In the arguments over the validity of the Theory of Quantum Mechanics, Dr.
Albert Einstein uttered his now oft-quoted line, "God does not play dice with
the Universe" but rarely quoted is Dr. Neils Bohr's response, "Albert, stop
telling God what to do."

"The strength of the Constitution lies entirely in the determination of each
citizen to defend it. Only if every single citizen feels duty bound to do his
share in this defense are the constitutional rights secure." -- Albert
Einstein

"Never give in, never give in, never, never, never, never -- in nothing,
great or small, large or petty -- never give in except to convictions of
honor and good sense." -- Winston Spencer Churchill Address at Harrow School,
October 29, 1941

"Victory at all costs, victory in spite of all terror, victory however long
and hard the road may be; for without victory there is no survival." --
Winston Spencer Churchill

"...the rank and file are usually much more primitive than we imagine.
Propaganda must therefore always be essentially simple and repetitious." --
Joseph Goebbels - Nazi Propaganda Minister

"The most brilliant propagandist technique will yield no success unless one
fundamental principle is borne in mind constantly...it must confine itself to
a few points and repeat them over and over." - Joseph Goebbels - Nazi
Propaganda Minister

God grants liberty only to those who love it, and are always ready to guard
and defend it." -- Daniel Webster

"All that is necessary for evil to triumph is for good men to do nothing." --
Edmund Burke

"Democracy, the practice of self-government, is a covenant among free men to
respect the rights and liberties of their fellows" - Franklin D.  Roosevelt

"Those who expect to reap the blessings of freedom must, like men, undergo
the fatigue of supporting it." - Thomas Paine

"Those who have long enjoyed such privileges as we enjoy forget in time that
men have died to win them." - Franklin D. Roosevelt

"You have sat too long here for any good you have been doing.  depart, i say,
and let us have done with you.

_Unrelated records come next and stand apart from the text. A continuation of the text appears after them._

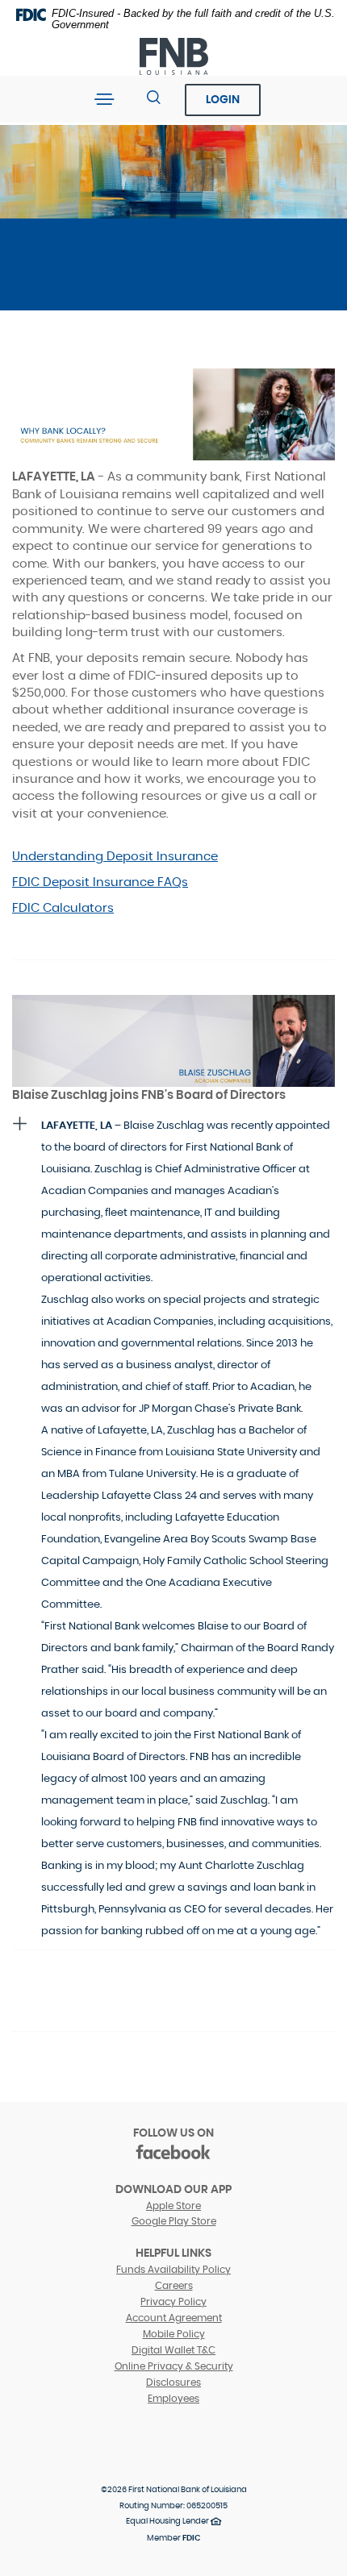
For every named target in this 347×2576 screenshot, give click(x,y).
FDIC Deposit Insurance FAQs (100, 882)
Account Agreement (174, 2318)
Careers (174, 2286)
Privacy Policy (173, 2302)
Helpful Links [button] (173, 2253)
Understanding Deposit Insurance (115, 857)
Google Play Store (174, 2221)
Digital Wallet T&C (173, 2350)
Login (223, 100)
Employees (173, 2398)
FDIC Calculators (63, 908)
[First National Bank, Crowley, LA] (173, 57)
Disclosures (173, 2382)
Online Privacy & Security (174, 2366)
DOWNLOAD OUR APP (173, 2189)
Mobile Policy (174, 2334)
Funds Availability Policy (173, 2269)
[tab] (173, 1528)
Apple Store (173, 2206)
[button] (173, 1527)
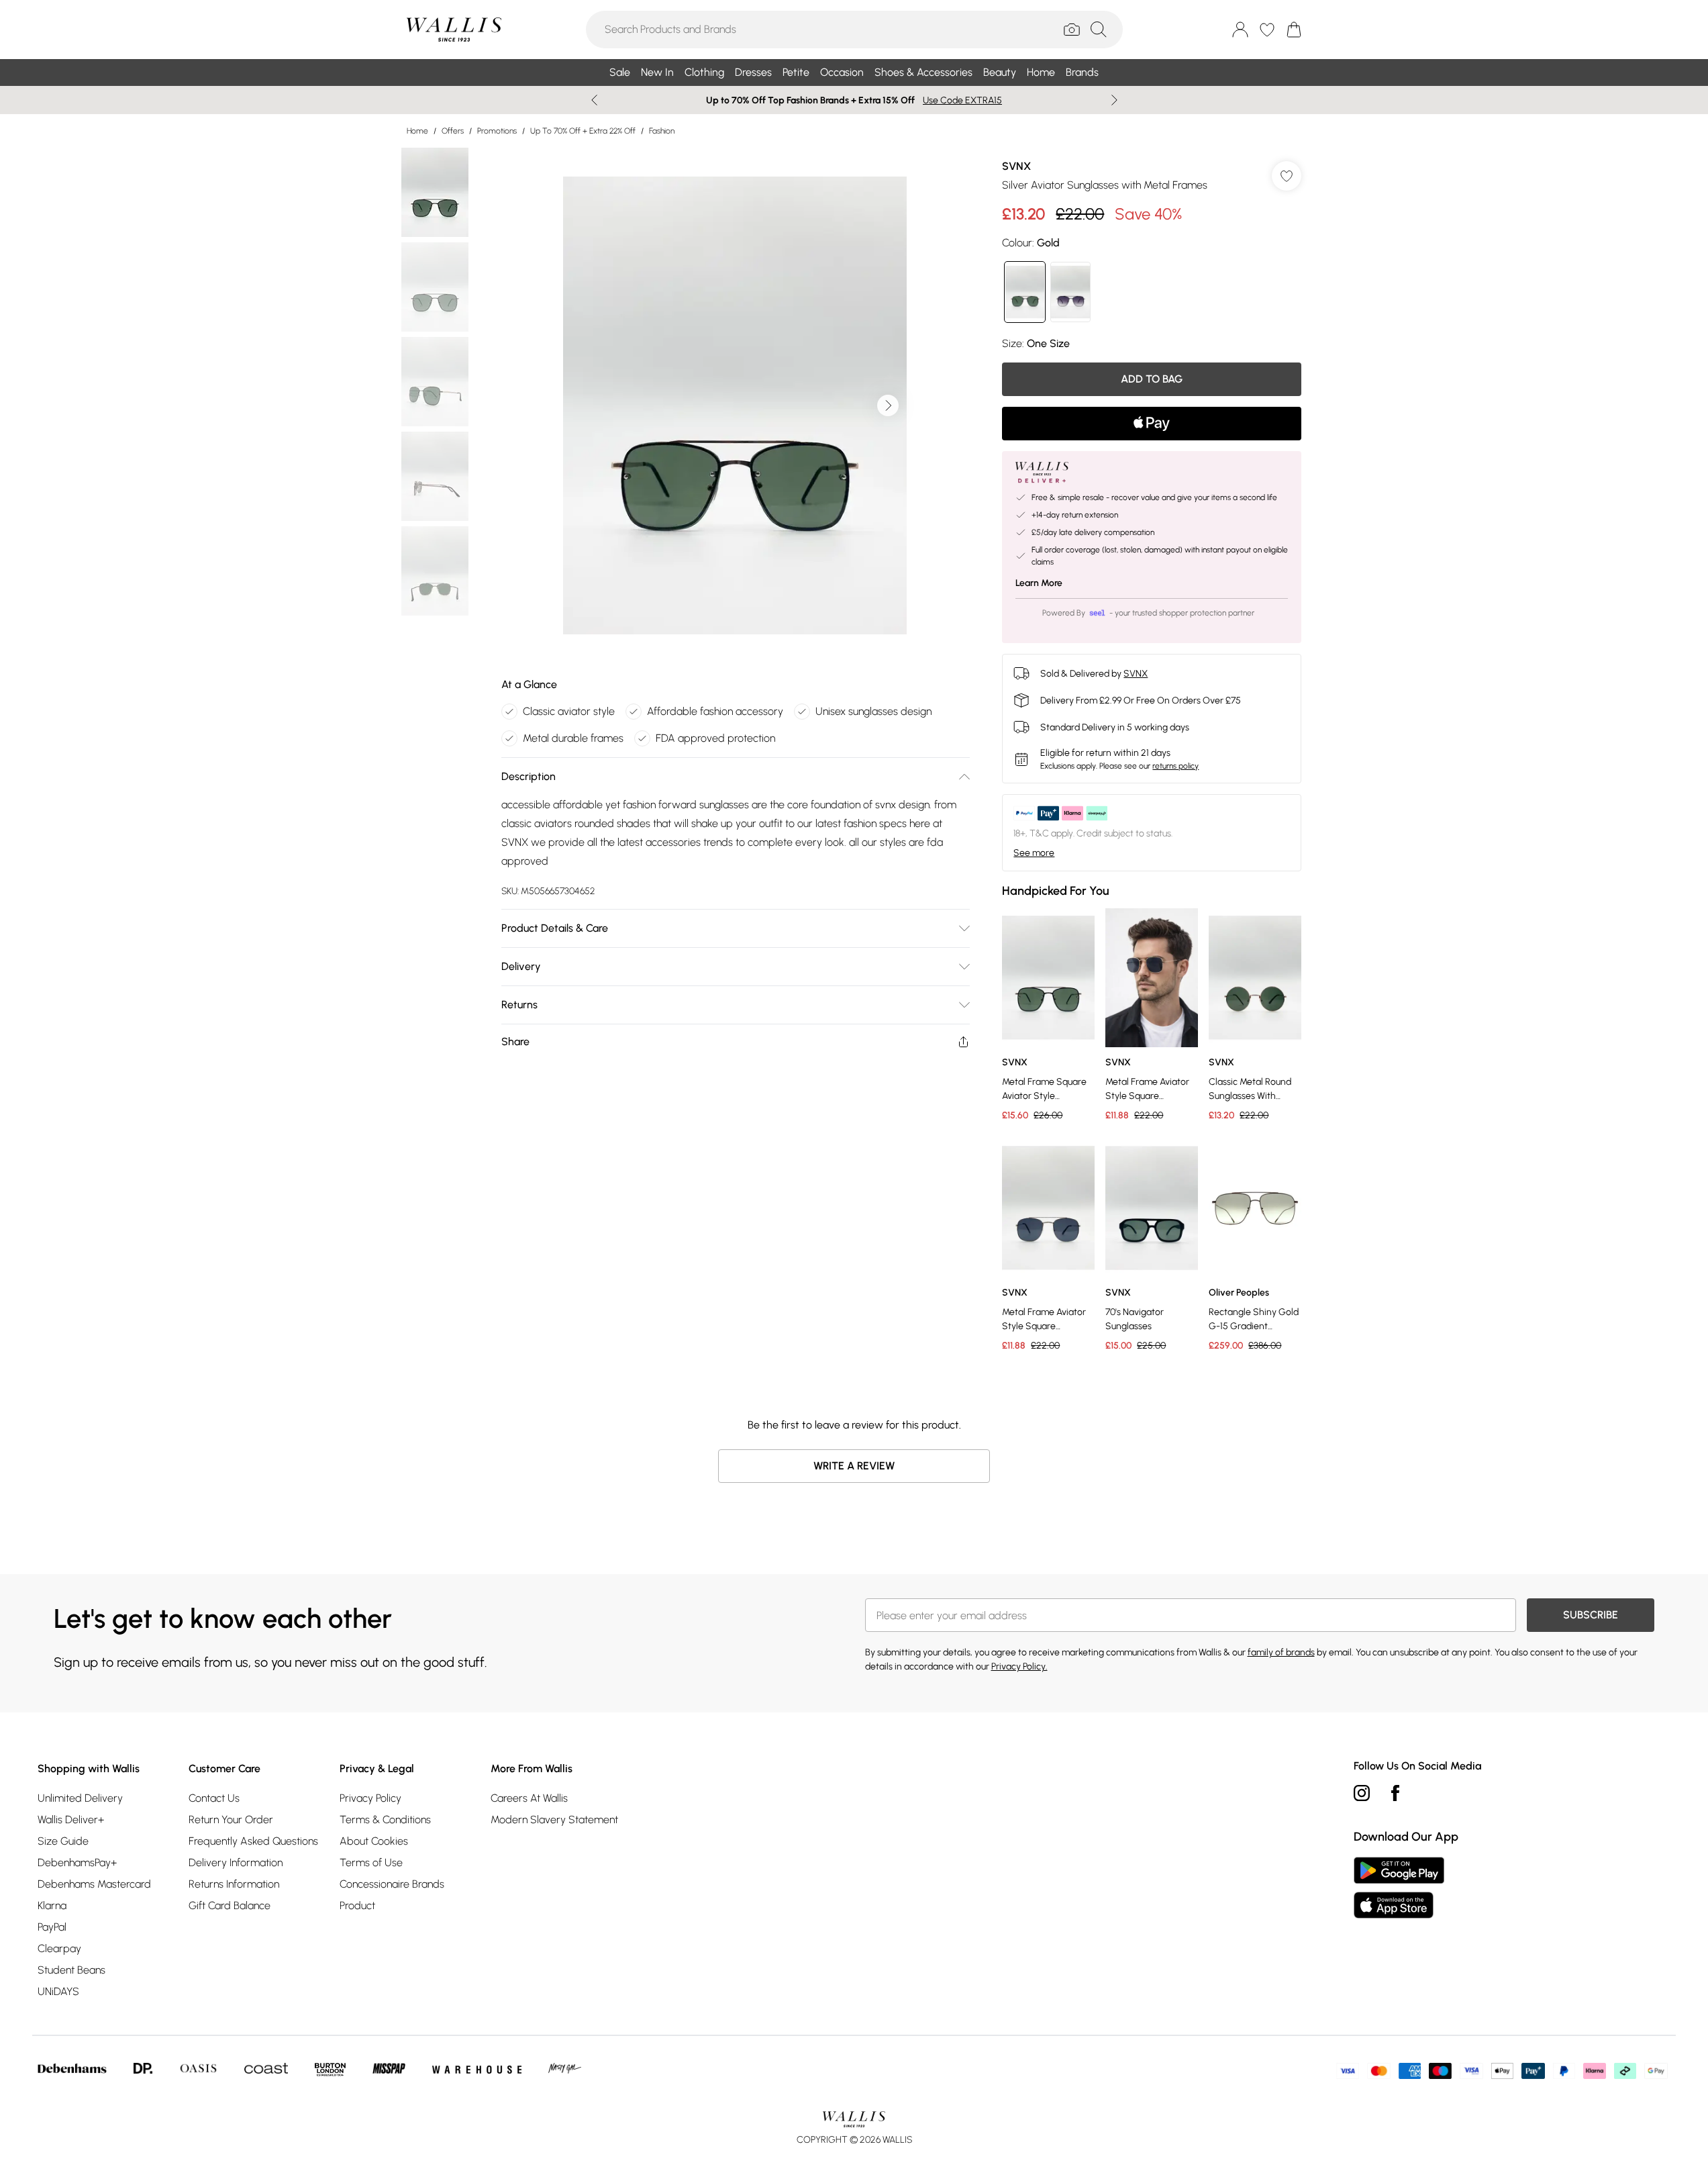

In the name of God, go!" - Oliver Cromwell in
dissolving Parliament, 1653

"If the laws of the Union were oppressive, they could not carry them into
effect, if the people were possessed of the proper means of defence." -
William Lenoir

"A cardinal rule of bureaucracy is that it is better to extend an error than
to admit a mistake." - Colin Greenwood

"We, the People are the rightful masters of both Congress and the courts -
not to overthrow the Constitution, but to overthrow men who pervert the
Constitution." - A. Lincoln

"If cowardly and dishonorable men sometimes shoot unarmed men with army
pistols or guns, the evil must be prevented by the penitentiary and gallows,
and not by a general deprivation of a constitutional privilege." - Ark.
Supreme Court, 1878

"The right of citizens to bear arms is just one guarantee against arbitrary
government, one more safeguard against the tyranny which now appears remote
in America, but which historically has proved to be always possible." -
Senator Hubert Humphrey

"There is only one tactical principal which is not subject to change.  It is
to use the means at hand to inflict the maximum amount of wounds, death, and
destruction in the minimum amount of time." - General George S. Patton

"The object of war is not to die for your country, but to make the other
bastard die for his." --- General George S. Patton

"We always hire Democratic Congressmen who promise to give us from the
government all the things we want. And we always hire Republican Presidents
to make sure we don't have to pay for it." - T.J. Rodgers quoting in REASON

"The difference between death and taxes is death doesn't get worse every time
Congress meets." -- Will Rogers

"They have rights who dare maintain them." -- James Russell Lowell

We, free citizens of the Great Republic, feel an honest pride in her
greatness, her strength, her just and gentle government, her wide liberties,
her honored name, her stainless history, her unbesmirched flag, her hands
clean from oppression of the weak and from malicious conquest, her hospitable
door that stands open to the hunted and the persecuted of all nations; we are
proud of the judicious respect in which she is held by monarchies which hem
her in on every side, and proudest of all of that loft patriotism which we
inherited from our fathers, which we have kept pure, and which won our
liberties in the beginning and has preserved them unto this day. While
patriotism endures the Republic is safe, her greatness is secure, and against
them the powers of the earth can not prevail." -- Mark Twain

Kill one man and you are a murderer.  Kill millions and you are a conqueror.
Kill everyone and you are a God. -- Jean Rostand

"...The right of the people peacefully to assemble for lawful purposes
existed long before the adoption of the Constitution of the United States.
In fact, it is and always has been one of the attributes of a free
government.  It `derives its source,' to use the language of Chief Justice
Marshall, in Gibbons v Ogden, 9 Wheat., 211, `from those laws whose authority
is acknowledged by civilized man throughout the world.'  It is found wherever
civilization exists.  It was not, therefore, a right granted to the people by
the Constitution... The second and tenth counts are equally defective.  The
right there specified is that of `bearing arms for a lawful purpose.'  This
is not a right granted by the constitution.  Neither is it in any manner
dependant upon that instrument for its existance.  The Second Amendment
declares that it shall not infringed; but this, as has been seen, means no
more than it shall not be infringed by Congress.  This is one of the
amendments that has no other effect than to restrict the powers of the
National Government..." UNITED STATES v. CRUIKSHANK; 92 US 542; (1875)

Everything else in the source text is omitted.